● Exercise goal:
Pick out and copy every line of the material below that contains the string "width". Case counts, so match capital and lowercase letters exactly.

● Data lines:
--- BEGIN ---

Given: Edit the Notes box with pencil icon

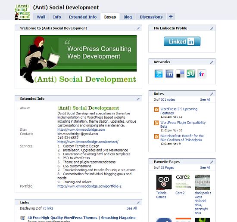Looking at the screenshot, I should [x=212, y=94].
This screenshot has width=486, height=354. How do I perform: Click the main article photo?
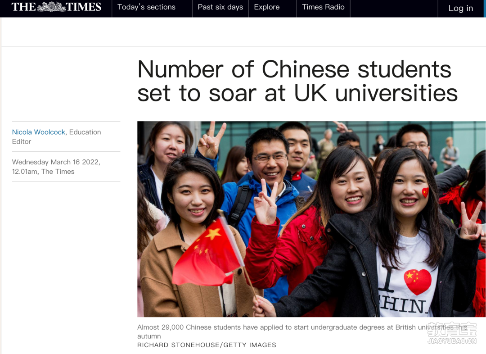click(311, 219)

--- END ---
--- BEGIN ---

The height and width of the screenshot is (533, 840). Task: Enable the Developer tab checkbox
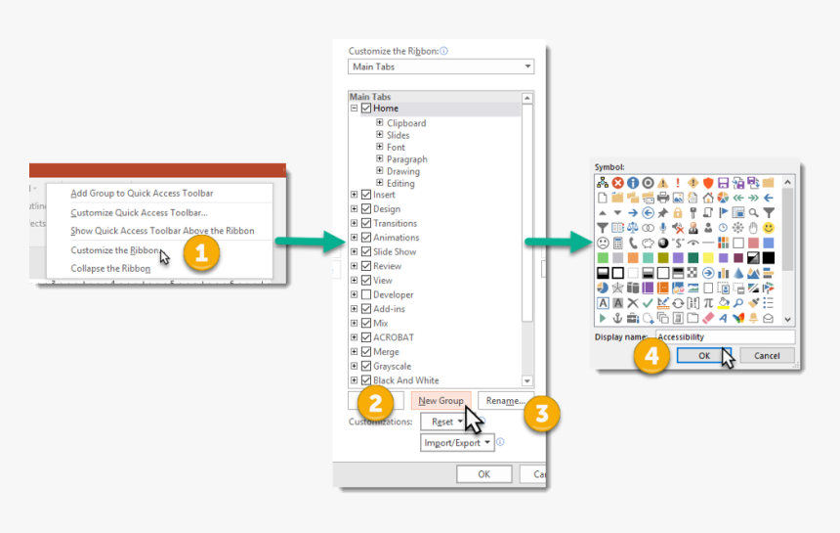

--- END ---

● Complete answer:
This screenshot has width=486, height=354. How do I perform: Click the main article photo?
The height and width of the screenshot is (533, 840). Task: Enable the Developer tab checkbox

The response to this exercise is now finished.